(Stored items)
= Beginning of Section =

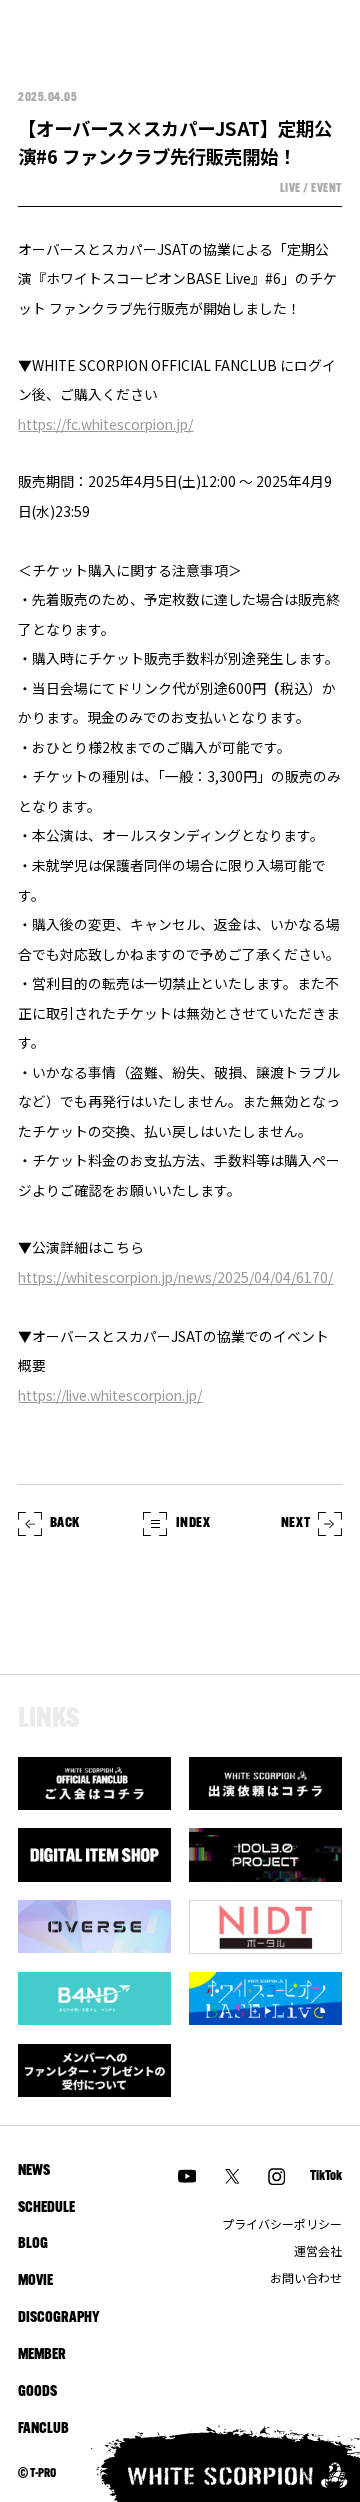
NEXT (295, 1523)
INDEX (193, 1523)
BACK (65, 1523)
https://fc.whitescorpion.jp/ (105, 424)
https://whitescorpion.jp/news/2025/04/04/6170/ (175, 1277)
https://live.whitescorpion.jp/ (110, 1395)
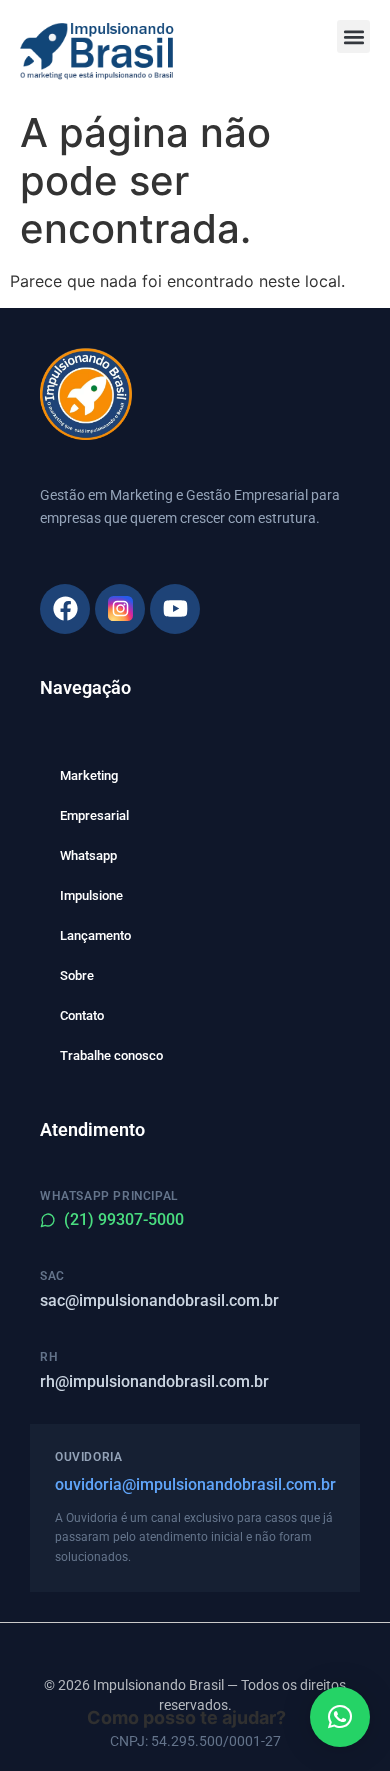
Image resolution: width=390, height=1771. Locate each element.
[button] (353, 36)
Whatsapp (88, 855)
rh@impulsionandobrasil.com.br (154, 1381)
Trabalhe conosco (111, 1055)
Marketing (89, 775)
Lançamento (95, 935)
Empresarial (94, 815)
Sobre (77, 975)
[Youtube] (175, 609)
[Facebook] (65, 609)
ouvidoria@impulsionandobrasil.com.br (195, 1484)
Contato (82, 1015)
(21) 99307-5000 (124, 1219)
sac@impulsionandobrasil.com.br (159, 1300)
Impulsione (91, 895)
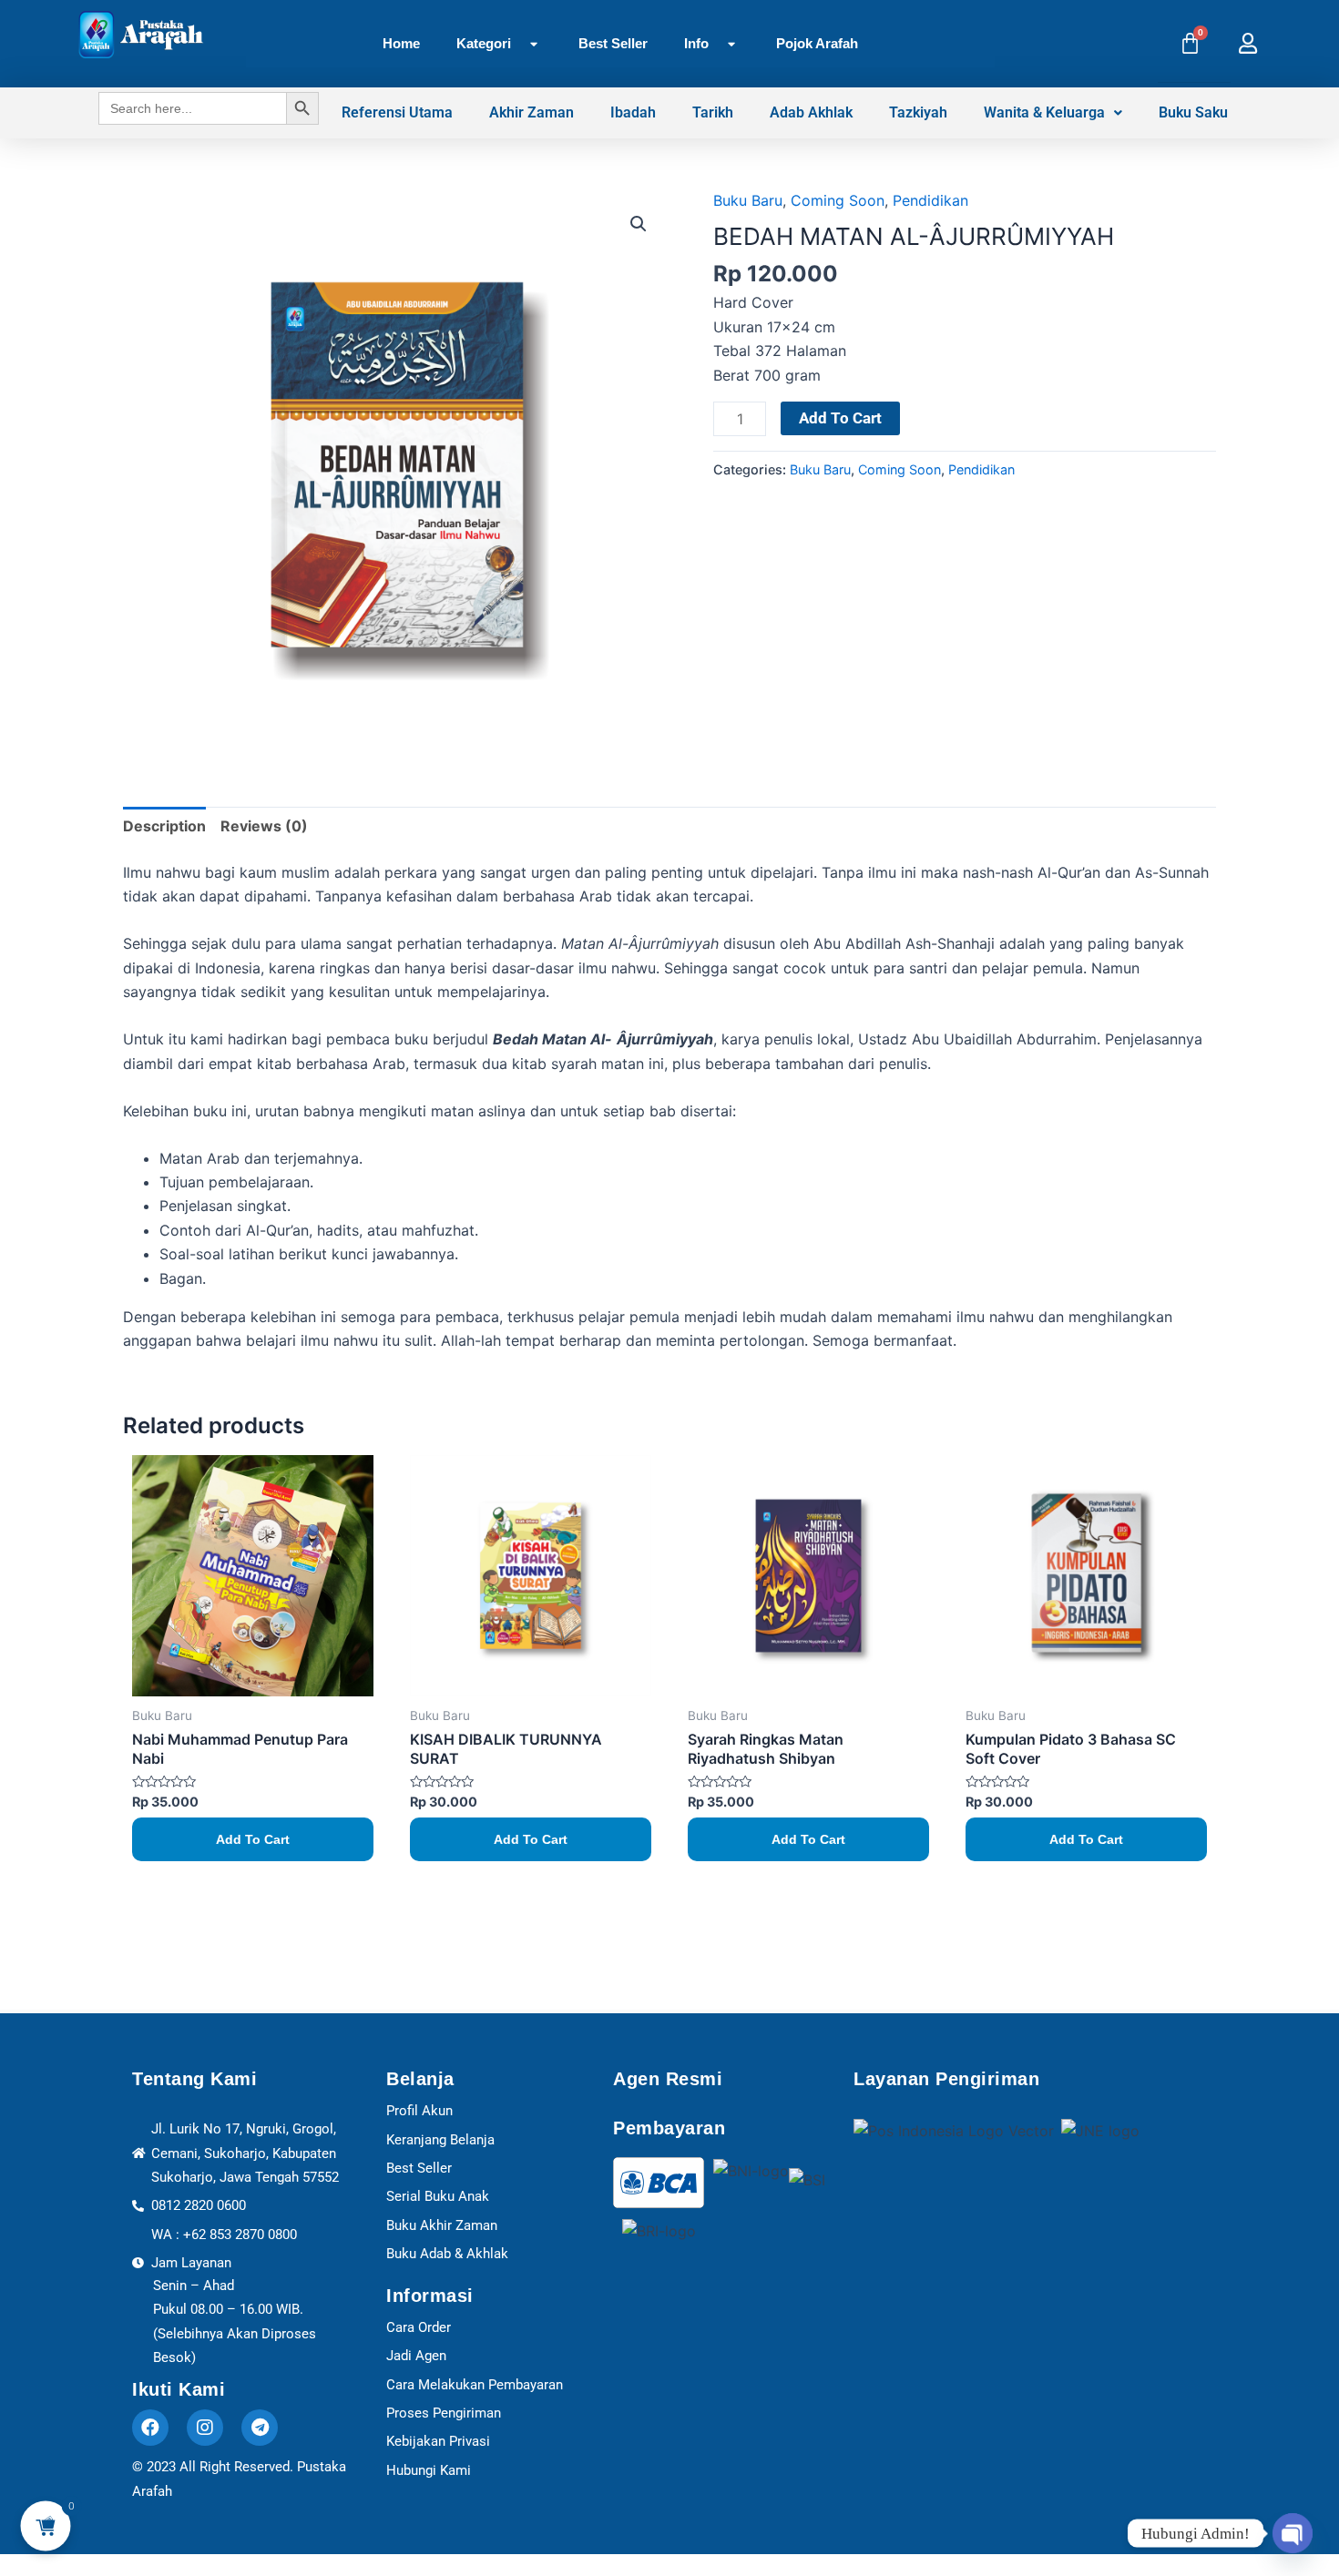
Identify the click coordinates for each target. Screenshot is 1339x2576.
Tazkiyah (918, 112)
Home (401, 43)
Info (696, 43)
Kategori (483, 43)
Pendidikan (930, 200)
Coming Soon (837, 200)
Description (164, 826)
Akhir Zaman (531, 112)
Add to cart (840, 418)
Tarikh (712, 112)
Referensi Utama (397, 112)
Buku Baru (747, 200)
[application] (518, 44)
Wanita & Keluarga (1044, 112)
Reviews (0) (264, 826)
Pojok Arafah (817, 43)
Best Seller (613, 43)
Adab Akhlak (811, 112)
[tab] (164, 826)
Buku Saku (1193, 112)
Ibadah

= End of Section =

Count the lines of the data that hold the word "https". Report the count and nothing more.

3